Falling oil prices and slowing inflation have prompted the CBI to upgrade its forecasts for economic growth this year, although it warned that exporters still face a threat from the “shaky” eurozone.
The employers’ organisation today said that the UK economy is expected to expand by 2.7 per cent in 2015, up from its previous prediction of 2.5 per cent.
Rain Newton-Smith, the CBI’s director for economics, said: “The UK is in good shape compared with other economies, with both investment and household spending underpinning economic growth. But there are still risks to exports from a shaky eurozone.”

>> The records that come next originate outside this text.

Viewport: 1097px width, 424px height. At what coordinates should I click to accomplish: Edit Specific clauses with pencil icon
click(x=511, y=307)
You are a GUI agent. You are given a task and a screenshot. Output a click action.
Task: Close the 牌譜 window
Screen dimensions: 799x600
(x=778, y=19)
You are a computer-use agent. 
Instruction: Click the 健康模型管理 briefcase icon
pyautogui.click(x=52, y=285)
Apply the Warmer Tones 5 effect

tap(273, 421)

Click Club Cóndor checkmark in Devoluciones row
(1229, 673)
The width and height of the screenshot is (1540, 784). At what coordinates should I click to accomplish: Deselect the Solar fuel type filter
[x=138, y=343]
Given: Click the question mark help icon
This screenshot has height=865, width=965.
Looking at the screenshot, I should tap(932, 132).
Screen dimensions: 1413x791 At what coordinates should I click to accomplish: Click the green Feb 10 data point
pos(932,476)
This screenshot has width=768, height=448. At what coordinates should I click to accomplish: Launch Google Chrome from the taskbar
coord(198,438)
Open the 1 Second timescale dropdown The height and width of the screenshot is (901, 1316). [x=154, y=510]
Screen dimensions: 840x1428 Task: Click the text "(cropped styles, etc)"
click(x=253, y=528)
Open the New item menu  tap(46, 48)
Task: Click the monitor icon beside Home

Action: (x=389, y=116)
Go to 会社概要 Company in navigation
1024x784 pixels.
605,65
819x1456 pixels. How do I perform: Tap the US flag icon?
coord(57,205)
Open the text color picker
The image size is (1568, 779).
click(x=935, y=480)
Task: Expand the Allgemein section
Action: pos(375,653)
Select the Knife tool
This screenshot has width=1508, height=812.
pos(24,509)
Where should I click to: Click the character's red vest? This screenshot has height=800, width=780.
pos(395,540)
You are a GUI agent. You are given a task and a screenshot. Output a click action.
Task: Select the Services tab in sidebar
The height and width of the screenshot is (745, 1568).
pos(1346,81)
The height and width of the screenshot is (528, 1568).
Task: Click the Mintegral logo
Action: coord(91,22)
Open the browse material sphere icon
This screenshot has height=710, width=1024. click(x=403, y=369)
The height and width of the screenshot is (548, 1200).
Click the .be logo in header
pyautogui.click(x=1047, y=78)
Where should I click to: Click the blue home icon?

The CBI cited continued strong job creation and said a pick-up in wages growth was combining with low inflation to boost living standards. Inflation for December was measured at a record-equalling low of 0.5 per cent, while figures for January will be published tomorrow.
The lobby group also said that declining energy prices were feeding through to lower operating costs for companies – although North Sea companies have taken a hit. Oil prices have fallen by around half since last summer.
The CBI said the better picture for the economy also reflected the likelihood that the Bank of England would not raise interest rates from 0.5 per cent until early next year. It expects to see growth of 2.6 per cent for 2016.
However, in an article for a Sunday newspaper, monetary policy committee (MPC) member Martin Weale said that interest rates will “have to rise somewhat earlier than market participants currently expect”, as the central bank’s forecasts show inflation could rise above its 2 per cent target by the middle of 2017.
Although a gradual rise in borrowing costs remains the most likely outcome, Bank of England governor Mark Carney last week said that the MPC stood ready to cut interest rates or re-start its money-printing programme if deflation or very low inflation were to set in.
The CBI also warned today of continued political volatility at home and abroad due to the looming UK general election, Greek debt crisis and stand-off over Ukraine. “As a result, exporters are finding it harder to secure orders and net trade is unlikely to provide much of a boost to growth over the next two years.”
Katja Hall, the CBI’s deputy director-general, added: “UK growth continues to outshine its counterparts in Europe and progress is ‘steady as she goes’.
“While lower oil prices are keeping costs down for businesses and consumers, the North Sea oil companies are suffering, harming jobs and investment in the industry. Now is not the time for complacency, but falling unemployment coupled with improving wage growth and rock bottom inflation should mean that people see more money in their pockets.”
The CBI’s economic forecast brings it into line with the International Monetary Fund’s latest projection. The Bank of England forecasts growth of 2.9 per cent.
A Treasury spokesman said: “The CBI’s latest economic forecasts are further proof our long-term economic plan is working, showing upgrades to UK growth forecasts for 2015 and 2016 with pay cheques growing significantly faster than inflation. This is welcome news for households and families, but the job is not yet done so we must keep working through the plan that is delivering economic security in an uncertain world economy.”